§ WHAT IS REQUIRED
Among the records, find the lines that hold the string "legend" and return them.

RECORDS FOR THE TASK START

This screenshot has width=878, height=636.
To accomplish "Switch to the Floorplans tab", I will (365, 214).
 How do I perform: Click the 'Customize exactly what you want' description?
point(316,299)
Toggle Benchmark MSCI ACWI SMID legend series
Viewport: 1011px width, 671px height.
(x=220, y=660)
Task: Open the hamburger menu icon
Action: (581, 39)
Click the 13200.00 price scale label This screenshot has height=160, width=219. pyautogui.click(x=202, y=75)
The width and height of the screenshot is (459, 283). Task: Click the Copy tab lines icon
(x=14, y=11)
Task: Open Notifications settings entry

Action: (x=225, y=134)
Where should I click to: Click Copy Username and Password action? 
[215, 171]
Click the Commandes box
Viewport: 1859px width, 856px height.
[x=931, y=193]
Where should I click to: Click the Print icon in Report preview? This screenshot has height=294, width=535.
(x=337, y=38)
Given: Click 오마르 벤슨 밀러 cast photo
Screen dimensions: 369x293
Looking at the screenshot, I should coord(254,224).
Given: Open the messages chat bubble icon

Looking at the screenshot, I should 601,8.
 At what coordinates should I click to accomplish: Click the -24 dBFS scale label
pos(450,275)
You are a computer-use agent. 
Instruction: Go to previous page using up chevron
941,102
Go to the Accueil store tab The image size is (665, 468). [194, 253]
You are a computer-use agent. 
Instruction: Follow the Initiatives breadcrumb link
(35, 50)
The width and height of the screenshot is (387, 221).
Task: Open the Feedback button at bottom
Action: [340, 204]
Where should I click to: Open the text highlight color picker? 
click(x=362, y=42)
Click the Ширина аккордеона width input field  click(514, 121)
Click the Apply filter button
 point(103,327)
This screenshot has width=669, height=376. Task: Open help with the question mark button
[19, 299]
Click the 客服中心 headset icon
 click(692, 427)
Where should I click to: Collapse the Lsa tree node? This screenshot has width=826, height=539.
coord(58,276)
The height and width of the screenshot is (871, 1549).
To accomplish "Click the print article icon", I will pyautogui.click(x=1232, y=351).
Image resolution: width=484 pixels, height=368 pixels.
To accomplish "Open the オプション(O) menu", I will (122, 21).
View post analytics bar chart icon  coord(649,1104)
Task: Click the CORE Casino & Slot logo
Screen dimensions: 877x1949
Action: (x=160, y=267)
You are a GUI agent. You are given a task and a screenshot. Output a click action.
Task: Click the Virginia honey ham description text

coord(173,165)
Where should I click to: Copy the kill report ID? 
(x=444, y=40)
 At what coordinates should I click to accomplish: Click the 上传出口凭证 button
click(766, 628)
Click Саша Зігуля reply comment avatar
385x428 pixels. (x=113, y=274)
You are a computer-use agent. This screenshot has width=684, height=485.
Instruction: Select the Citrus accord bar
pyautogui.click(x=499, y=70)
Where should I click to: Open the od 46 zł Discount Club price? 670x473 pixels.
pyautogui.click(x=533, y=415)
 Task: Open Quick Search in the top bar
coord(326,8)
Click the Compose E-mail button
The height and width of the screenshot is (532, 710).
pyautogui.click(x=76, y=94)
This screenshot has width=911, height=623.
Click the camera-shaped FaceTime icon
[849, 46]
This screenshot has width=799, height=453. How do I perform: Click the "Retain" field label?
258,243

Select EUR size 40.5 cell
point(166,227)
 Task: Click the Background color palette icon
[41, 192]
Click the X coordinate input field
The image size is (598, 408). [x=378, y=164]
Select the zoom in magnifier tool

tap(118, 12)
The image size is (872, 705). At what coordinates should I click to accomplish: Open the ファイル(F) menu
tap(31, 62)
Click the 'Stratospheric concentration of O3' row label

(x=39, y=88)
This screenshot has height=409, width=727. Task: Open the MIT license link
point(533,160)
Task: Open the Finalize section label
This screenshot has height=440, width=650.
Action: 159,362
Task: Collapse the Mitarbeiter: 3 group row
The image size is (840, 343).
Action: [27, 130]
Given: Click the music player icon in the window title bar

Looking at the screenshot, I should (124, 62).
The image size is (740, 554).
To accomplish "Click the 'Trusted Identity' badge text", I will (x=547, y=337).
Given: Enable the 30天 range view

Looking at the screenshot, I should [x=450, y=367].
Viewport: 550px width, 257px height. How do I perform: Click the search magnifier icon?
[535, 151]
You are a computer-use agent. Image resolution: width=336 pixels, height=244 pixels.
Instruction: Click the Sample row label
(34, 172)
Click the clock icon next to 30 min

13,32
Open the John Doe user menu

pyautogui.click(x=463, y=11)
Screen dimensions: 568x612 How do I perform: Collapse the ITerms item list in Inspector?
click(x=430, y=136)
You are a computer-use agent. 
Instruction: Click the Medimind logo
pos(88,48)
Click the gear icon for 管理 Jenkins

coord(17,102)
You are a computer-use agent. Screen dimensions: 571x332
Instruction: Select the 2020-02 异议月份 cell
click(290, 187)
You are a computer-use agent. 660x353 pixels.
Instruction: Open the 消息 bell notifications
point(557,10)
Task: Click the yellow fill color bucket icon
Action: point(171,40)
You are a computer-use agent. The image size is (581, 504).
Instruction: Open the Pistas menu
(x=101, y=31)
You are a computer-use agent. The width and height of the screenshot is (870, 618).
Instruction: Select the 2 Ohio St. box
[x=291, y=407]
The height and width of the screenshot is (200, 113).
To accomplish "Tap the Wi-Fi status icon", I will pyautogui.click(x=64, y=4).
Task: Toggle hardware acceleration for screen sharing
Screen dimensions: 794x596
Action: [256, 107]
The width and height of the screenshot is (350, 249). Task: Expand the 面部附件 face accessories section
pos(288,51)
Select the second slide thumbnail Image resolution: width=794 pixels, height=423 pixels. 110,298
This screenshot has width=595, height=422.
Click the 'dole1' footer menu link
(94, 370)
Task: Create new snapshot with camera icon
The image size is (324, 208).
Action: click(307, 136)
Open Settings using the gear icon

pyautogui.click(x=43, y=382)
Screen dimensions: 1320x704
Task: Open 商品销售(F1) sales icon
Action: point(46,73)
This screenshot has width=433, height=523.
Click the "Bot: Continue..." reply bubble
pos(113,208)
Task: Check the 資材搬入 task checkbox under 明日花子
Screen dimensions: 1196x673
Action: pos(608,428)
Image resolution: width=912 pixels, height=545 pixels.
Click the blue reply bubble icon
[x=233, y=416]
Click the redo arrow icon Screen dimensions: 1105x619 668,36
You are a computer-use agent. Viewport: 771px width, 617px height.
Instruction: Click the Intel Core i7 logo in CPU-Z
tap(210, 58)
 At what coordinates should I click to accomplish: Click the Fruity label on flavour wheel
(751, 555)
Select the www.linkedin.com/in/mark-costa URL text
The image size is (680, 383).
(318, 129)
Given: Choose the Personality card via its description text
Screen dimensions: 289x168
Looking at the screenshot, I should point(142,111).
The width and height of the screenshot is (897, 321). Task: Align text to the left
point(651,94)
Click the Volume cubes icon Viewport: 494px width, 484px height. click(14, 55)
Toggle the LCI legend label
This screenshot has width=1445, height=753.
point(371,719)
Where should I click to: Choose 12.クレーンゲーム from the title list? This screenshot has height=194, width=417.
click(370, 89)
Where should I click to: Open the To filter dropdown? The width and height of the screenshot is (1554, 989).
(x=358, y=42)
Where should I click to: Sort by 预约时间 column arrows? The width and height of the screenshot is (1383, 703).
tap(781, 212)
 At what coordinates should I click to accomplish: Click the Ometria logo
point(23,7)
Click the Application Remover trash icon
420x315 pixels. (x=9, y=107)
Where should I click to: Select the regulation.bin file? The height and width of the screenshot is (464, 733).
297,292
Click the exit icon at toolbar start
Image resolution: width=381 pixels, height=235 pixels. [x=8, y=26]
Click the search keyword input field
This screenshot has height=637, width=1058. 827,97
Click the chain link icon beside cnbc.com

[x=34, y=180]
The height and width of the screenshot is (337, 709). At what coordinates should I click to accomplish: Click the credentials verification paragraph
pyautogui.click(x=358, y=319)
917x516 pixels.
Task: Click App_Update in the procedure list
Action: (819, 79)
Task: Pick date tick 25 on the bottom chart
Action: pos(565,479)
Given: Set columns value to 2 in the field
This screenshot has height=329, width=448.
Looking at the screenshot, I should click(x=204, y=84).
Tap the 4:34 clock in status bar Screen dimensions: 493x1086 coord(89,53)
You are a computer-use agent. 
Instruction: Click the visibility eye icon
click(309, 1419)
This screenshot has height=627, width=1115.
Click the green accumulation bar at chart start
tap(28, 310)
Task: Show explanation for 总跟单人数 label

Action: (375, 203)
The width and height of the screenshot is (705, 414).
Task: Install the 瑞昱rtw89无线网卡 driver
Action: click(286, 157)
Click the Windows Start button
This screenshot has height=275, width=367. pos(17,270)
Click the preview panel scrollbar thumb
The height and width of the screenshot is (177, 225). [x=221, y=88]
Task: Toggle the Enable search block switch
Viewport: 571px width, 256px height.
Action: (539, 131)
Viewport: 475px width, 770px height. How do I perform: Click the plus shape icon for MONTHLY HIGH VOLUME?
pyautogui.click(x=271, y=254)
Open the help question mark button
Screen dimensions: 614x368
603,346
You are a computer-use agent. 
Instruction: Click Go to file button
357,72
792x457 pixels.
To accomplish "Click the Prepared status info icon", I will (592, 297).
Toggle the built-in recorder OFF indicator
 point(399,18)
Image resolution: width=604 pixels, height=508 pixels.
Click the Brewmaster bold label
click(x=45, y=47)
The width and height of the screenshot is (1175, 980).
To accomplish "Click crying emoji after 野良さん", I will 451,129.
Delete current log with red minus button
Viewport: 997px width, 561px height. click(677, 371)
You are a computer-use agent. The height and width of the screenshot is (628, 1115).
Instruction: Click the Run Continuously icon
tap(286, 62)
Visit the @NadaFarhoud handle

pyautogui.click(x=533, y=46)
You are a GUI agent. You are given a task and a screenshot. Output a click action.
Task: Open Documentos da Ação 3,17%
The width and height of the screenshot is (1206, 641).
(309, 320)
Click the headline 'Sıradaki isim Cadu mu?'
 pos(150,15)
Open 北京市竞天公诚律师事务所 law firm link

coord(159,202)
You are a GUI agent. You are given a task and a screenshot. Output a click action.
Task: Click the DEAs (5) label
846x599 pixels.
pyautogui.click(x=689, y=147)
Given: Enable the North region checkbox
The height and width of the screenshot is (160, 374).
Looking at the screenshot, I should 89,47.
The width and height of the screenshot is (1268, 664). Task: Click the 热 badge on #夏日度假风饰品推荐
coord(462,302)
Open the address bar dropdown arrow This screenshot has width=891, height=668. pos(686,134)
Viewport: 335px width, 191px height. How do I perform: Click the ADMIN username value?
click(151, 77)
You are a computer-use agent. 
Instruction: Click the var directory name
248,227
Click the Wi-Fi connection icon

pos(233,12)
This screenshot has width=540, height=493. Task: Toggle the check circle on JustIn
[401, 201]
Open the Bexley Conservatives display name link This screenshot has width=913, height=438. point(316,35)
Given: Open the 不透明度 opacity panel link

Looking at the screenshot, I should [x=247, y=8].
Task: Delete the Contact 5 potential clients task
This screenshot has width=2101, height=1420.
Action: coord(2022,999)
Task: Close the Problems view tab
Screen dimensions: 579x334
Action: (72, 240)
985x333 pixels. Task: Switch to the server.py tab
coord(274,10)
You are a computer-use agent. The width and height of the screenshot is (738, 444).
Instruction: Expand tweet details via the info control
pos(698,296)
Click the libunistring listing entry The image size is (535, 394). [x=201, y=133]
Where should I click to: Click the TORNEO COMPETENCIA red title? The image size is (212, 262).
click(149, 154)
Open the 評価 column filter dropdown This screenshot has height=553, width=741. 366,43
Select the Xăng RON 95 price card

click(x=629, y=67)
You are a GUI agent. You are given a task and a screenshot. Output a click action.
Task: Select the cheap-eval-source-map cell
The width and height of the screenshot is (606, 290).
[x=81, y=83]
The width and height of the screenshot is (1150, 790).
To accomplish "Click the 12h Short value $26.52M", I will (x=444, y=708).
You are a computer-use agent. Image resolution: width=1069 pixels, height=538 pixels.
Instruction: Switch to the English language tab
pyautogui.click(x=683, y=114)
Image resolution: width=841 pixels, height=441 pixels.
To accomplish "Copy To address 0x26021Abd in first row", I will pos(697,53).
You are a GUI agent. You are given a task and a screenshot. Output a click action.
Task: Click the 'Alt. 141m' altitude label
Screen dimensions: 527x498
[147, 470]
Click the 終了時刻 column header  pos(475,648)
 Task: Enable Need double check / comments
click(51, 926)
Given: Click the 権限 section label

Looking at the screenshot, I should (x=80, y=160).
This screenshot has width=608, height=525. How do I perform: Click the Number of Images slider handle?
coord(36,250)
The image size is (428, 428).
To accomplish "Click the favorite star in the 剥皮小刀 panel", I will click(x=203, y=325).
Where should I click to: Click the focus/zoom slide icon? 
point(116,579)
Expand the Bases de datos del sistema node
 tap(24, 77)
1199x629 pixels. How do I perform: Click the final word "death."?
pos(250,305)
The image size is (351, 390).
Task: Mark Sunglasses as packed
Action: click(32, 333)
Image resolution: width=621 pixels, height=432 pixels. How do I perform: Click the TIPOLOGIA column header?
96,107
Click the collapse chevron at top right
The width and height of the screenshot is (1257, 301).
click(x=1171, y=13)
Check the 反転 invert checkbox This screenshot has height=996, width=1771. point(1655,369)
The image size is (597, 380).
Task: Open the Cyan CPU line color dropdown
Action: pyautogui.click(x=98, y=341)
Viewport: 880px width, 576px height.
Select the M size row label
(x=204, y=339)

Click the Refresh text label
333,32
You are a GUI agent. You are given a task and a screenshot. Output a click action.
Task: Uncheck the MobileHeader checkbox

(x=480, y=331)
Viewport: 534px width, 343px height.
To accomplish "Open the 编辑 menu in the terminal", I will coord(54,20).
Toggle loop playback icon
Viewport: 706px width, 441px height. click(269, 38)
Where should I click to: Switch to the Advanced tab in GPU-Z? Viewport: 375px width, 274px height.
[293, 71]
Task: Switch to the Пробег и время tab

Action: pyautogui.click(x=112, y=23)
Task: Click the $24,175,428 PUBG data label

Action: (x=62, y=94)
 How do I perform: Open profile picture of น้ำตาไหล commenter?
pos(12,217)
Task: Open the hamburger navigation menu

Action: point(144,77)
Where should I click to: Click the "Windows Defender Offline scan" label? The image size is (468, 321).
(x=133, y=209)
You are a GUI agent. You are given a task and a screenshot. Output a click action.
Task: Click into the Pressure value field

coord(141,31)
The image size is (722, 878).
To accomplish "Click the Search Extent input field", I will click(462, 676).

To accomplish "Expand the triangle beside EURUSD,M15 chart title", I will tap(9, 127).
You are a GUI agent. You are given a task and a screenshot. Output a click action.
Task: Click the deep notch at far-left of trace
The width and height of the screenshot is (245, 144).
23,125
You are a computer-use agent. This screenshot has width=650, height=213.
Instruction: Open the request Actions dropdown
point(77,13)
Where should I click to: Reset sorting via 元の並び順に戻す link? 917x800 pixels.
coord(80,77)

RECORDS FOR THE TASK END

§ EXERCISE OUTPUT
Toggle Benchmark MSCI ACWI SMID legend series
Toggle the LCI legend label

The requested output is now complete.